| AIM |
Retype everything from "Scraping Images from" down to "talk to Reddit." in the post below on scraping images from Reddit threads.

| TEXT SECTION |
****
DishyDev

Posted on Feb 23, 2020 • Originally published at dishy.dev

Scraping Images from Reddit Threads in Python

#python #azure #webdev #serverless

Introduction

This is a little side project I did to try and scrape images out of reddit threads. There's a few different subreddits discussing shows, specifically /r/anime where users add a lot screenshots of the episodes. And I thought it'd be cool to see how much effort it'd be to automatically collate a list of those screenshots from a thread and display them in a simple gallery. The result looked like this

PRAW

PRAW is the Python Reddit API Wrapper, that provides a nice set of bindings to talk to Reddit.

To scrape Reddit you need credentials. The way to generate credentials is hidden away at https://www.reddit.com/prefs/apps where you have to register a new "app" with Reddit. Connecting is as simple as

import praw

reddit = praw.Reddit(client_id='id', \
                     client_secret='secret', \
                     user_agent='useragent', \
                     username='username', \
                     password='DevToIsCool')

Traversing reddit is made simple by the API, for example printing all of the comments in a thread.
****
| SUPPLIED DATA |

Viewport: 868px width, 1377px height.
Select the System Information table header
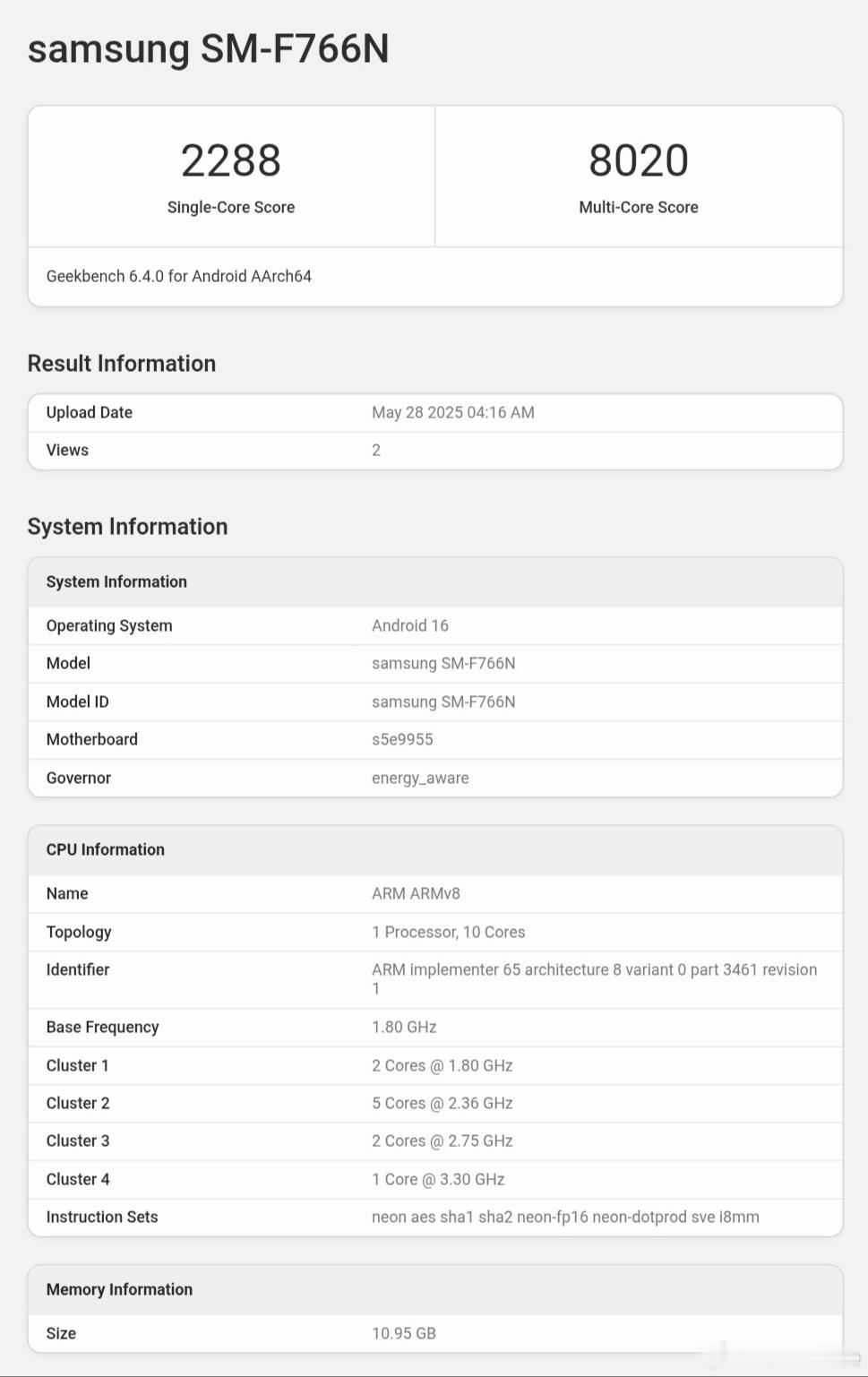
****
| PROBLEM SOLUTION |
Scraping Images from Reddit Threads in Python

#python #azure #webdev #serverless

Introduction

This is a little side project I did to try and scrape images out of reddit threads. There's a few different subreddits discussing shows, specifically /r/anime where users add a lot screenshots of the episodes. And I thought it'd be cool to see how much effort it'd be to automatically collate a list of those screenshots from a thread and display them in a simple gallery. The result looked like this

PRAW

PRAW is the Python Reddit API Wrapper, that provides a nice set of bindings to talk to Reddit.